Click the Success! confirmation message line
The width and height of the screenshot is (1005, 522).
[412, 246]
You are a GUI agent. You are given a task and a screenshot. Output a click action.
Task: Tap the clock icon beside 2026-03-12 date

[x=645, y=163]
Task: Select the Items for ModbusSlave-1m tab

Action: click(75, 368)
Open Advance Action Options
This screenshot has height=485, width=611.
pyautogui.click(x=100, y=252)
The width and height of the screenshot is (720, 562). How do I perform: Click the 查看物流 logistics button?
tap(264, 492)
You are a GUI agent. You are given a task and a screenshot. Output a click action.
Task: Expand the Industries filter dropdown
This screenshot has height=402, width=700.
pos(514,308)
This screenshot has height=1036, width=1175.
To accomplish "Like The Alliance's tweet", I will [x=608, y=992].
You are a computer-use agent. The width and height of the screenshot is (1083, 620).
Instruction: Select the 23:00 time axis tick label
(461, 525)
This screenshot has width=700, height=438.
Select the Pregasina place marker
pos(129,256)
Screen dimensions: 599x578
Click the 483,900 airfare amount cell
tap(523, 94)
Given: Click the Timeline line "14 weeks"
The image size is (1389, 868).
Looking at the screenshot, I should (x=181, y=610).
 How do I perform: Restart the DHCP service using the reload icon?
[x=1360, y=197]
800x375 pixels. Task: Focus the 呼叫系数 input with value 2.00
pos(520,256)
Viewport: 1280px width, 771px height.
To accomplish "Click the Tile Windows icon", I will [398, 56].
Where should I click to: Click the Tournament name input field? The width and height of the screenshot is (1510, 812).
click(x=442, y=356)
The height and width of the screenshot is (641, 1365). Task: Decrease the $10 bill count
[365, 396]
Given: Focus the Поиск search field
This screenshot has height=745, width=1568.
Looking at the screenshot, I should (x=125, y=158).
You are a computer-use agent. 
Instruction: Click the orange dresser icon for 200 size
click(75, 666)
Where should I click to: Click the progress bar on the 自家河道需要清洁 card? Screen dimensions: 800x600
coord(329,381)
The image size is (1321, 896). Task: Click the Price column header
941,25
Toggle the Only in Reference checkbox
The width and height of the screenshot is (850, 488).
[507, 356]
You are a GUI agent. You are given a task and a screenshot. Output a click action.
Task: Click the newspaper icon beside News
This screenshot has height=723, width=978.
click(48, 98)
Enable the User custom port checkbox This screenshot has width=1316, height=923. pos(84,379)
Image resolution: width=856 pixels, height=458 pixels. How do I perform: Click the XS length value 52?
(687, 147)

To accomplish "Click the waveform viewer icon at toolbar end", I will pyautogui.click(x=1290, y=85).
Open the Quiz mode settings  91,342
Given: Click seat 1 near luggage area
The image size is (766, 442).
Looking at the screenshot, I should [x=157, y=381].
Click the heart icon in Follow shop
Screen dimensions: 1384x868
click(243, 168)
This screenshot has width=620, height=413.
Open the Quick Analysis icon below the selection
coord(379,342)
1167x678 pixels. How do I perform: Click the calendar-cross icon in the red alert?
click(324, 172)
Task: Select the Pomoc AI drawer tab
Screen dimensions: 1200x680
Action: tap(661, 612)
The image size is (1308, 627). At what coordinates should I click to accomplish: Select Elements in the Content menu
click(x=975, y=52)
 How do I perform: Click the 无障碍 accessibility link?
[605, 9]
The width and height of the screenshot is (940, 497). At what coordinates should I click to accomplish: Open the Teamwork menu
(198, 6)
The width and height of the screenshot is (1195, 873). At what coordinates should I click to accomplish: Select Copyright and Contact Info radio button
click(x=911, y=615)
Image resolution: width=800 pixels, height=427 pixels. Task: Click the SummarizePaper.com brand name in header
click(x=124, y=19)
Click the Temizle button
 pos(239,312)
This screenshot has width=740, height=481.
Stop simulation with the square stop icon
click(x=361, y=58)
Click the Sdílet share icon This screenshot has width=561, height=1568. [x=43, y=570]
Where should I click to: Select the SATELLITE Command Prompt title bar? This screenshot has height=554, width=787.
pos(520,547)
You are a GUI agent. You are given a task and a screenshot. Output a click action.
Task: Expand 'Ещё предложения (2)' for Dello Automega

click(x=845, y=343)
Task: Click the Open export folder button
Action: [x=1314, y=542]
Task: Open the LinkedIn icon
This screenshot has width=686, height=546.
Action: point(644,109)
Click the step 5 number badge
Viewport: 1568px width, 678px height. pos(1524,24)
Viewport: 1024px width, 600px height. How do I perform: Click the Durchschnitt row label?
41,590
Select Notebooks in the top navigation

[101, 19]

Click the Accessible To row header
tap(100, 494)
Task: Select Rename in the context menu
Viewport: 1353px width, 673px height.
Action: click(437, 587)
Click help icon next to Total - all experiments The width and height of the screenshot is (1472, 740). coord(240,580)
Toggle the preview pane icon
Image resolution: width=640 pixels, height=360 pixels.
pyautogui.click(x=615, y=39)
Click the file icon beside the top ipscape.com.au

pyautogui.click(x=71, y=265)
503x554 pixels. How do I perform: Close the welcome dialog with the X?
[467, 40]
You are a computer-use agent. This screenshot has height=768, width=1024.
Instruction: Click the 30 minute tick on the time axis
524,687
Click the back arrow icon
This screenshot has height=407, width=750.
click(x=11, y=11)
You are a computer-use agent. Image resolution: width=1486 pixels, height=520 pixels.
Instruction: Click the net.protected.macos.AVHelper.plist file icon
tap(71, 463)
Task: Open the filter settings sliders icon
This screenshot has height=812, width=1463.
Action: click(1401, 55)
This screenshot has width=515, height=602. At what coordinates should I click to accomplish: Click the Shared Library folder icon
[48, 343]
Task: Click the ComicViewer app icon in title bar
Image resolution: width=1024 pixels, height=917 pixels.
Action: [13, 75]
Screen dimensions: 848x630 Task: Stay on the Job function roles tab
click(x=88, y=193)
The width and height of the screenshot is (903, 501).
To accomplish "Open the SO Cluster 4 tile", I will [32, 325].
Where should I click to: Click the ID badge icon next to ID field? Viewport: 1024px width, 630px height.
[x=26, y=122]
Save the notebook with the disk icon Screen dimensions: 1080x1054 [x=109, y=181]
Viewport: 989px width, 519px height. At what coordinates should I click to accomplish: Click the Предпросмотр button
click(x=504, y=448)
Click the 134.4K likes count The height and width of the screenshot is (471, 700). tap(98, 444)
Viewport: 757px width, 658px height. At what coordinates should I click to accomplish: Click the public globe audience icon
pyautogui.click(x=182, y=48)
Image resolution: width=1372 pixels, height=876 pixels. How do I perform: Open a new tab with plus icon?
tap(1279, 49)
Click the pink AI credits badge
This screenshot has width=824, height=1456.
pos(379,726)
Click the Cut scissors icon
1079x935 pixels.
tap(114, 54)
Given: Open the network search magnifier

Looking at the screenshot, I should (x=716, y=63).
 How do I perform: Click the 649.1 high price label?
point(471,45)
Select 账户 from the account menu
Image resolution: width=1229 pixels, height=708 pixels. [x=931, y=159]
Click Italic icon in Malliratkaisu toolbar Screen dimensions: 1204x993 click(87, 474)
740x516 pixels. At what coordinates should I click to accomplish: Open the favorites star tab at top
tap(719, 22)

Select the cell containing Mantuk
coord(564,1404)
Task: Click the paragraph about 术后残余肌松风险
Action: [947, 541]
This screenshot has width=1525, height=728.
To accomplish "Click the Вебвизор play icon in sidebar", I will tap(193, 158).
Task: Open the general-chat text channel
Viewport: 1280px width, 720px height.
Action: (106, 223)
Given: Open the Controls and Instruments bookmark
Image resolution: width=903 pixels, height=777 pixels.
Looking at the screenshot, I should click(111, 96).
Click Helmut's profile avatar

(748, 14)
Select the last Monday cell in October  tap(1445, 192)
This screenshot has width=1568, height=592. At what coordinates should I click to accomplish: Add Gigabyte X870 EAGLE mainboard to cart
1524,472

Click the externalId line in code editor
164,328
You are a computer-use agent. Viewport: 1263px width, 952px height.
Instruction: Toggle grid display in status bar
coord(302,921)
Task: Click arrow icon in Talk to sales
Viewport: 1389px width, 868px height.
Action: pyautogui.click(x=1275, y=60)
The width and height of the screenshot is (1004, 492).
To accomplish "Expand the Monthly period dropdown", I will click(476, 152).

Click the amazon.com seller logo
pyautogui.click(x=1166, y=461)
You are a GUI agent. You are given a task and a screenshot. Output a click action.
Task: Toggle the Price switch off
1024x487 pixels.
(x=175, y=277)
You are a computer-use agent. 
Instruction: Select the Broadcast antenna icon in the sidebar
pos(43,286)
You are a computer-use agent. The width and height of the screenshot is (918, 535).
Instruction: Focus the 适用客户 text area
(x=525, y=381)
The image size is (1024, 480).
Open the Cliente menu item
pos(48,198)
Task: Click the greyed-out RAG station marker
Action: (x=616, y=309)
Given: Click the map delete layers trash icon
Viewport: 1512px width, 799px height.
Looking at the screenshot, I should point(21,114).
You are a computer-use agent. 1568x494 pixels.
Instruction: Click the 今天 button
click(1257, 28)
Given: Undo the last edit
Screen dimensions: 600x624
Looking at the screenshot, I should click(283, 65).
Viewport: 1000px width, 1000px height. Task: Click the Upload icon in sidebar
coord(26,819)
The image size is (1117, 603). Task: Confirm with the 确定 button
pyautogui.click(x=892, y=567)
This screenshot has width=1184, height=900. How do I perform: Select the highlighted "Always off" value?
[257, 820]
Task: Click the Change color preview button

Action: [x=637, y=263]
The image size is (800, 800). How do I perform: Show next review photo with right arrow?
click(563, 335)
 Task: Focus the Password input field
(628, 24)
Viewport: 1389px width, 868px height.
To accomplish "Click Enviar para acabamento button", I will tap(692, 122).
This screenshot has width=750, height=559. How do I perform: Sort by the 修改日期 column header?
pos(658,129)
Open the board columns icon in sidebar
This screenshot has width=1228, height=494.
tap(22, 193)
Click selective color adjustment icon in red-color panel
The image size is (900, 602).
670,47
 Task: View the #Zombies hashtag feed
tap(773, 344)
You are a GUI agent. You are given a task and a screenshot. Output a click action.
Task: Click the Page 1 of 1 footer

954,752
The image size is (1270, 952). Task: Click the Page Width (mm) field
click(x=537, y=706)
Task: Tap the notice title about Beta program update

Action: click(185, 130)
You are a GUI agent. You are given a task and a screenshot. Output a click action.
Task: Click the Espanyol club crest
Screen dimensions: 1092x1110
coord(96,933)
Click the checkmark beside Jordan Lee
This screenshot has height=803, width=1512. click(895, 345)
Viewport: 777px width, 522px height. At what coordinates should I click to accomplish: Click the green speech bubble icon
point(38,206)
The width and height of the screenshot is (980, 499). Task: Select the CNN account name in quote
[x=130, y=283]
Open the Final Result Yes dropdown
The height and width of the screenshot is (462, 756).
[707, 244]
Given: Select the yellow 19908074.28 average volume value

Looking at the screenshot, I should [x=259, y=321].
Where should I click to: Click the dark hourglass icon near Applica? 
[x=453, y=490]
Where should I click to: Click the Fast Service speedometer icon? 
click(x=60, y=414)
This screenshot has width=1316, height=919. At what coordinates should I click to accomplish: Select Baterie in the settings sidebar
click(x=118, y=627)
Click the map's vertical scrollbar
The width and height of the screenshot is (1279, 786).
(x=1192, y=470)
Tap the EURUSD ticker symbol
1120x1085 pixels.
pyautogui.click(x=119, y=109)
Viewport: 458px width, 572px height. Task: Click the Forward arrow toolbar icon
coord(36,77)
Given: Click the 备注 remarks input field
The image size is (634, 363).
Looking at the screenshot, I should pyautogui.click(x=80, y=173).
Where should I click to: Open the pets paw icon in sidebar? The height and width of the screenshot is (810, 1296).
____________
— Your task —
Look through the data above and return each line where the string "last" occurs.

— Answer space —
Select the last Monday cell in October  tap(1445, 192)
Given: Undo the last edit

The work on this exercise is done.